- **What needs to be done**:
Once the line containing "Instruction: Select the" is found in the entries below, restate it and each following line word for word, stopping after the line containing "Task: Click the Description box resize handle".

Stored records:
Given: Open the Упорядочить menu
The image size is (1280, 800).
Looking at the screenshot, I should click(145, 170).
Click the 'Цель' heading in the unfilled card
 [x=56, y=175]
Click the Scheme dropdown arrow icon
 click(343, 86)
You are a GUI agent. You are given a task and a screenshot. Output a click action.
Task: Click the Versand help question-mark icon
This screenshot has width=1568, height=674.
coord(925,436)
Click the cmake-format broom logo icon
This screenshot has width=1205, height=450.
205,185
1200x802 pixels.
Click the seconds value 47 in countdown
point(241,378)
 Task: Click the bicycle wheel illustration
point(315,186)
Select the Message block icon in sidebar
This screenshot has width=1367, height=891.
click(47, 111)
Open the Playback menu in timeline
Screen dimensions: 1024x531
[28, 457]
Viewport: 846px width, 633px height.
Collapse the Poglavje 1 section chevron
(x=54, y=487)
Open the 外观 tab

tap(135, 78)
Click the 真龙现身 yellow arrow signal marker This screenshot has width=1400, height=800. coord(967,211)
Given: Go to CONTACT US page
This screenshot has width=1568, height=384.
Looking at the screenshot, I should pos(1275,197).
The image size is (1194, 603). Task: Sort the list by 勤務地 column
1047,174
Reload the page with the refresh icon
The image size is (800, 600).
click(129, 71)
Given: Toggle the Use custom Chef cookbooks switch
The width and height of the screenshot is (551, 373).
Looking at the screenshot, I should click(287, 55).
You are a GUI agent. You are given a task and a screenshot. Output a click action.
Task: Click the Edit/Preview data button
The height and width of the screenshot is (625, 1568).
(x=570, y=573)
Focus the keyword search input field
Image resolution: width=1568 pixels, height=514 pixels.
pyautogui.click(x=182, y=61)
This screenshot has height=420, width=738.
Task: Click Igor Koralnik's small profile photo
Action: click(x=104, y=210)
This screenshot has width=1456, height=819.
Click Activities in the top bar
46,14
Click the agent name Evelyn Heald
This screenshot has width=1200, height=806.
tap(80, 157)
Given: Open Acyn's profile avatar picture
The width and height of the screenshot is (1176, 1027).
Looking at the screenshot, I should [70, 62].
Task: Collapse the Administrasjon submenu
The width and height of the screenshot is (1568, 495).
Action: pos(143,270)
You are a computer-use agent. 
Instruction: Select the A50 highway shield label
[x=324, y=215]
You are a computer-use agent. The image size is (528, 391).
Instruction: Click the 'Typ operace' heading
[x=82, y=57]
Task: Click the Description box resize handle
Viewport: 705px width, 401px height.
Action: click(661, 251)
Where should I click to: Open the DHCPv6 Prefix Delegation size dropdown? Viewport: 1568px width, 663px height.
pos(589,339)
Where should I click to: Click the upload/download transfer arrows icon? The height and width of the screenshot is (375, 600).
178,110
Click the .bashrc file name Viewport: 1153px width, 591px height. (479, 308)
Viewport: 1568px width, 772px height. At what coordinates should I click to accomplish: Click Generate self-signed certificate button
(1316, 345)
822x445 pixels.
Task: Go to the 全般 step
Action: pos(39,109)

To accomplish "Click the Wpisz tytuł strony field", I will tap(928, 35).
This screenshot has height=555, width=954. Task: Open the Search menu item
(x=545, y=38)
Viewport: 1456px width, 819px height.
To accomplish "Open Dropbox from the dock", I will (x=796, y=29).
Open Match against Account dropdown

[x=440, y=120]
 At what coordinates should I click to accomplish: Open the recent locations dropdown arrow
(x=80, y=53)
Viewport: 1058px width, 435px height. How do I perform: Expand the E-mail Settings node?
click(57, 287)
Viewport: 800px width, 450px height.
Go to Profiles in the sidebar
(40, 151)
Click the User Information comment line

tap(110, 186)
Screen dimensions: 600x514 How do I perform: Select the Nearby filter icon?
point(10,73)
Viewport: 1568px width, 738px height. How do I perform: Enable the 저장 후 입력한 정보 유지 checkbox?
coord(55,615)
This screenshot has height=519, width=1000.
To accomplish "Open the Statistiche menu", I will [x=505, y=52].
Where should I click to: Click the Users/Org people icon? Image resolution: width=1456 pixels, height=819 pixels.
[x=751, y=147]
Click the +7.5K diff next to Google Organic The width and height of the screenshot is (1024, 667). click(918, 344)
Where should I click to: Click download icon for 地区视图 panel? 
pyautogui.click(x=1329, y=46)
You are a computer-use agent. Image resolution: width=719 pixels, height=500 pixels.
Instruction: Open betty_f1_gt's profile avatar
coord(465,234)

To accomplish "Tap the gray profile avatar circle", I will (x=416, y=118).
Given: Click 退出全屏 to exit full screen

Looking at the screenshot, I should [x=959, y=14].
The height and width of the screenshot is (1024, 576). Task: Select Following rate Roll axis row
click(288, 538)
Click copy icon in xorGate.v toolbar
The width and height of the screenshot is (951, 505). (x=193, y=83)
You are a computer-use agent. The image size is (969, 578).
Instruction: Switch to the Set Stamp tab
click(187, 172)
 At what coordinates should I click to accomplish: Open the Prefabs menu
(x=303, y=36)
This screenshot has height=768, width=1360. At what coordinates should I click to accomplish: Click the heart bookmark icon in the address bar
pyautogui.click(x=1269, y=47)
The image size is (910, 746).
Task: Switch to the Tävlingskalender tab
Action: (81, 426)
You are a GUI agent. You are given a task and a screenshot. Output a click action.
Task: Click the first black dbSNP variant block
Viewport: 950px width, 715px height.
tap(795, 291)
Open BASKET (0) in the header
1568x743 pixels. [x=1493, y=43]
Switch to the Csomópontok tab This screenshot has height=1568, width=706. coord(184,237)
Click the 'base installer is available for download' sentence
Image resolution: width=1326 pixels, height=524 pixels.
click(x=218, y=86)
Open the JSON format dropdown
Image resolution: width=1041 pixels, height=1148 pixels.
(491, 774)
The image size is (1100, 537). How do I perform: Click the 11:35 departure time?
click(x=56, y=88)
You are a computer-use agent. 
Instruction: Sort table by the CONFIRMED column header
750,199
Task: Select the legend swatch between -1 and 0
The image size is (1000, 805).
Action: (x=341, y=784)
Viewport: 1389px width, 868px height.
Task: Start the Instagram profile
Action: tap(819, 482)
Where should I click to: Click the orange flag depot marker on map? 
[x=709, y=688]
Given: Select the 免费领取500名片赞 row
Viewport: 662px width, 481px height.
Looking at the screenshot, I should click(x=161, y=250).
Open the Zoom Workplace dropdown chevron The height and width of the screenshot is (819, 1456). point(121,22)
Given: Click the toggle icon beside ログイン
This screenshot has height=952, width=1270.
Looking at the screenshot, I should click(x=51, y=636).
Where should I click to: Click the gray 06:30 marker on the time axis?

- **Answer**:
Instruction: Select the A50 highway shield label
[x=324, y=215]
You are a computer-use agent. The image size is (528, 391).
Instruction: Click the 'Typ operace' heading
[x=82, y=57]
Task: Click the Description box resize handle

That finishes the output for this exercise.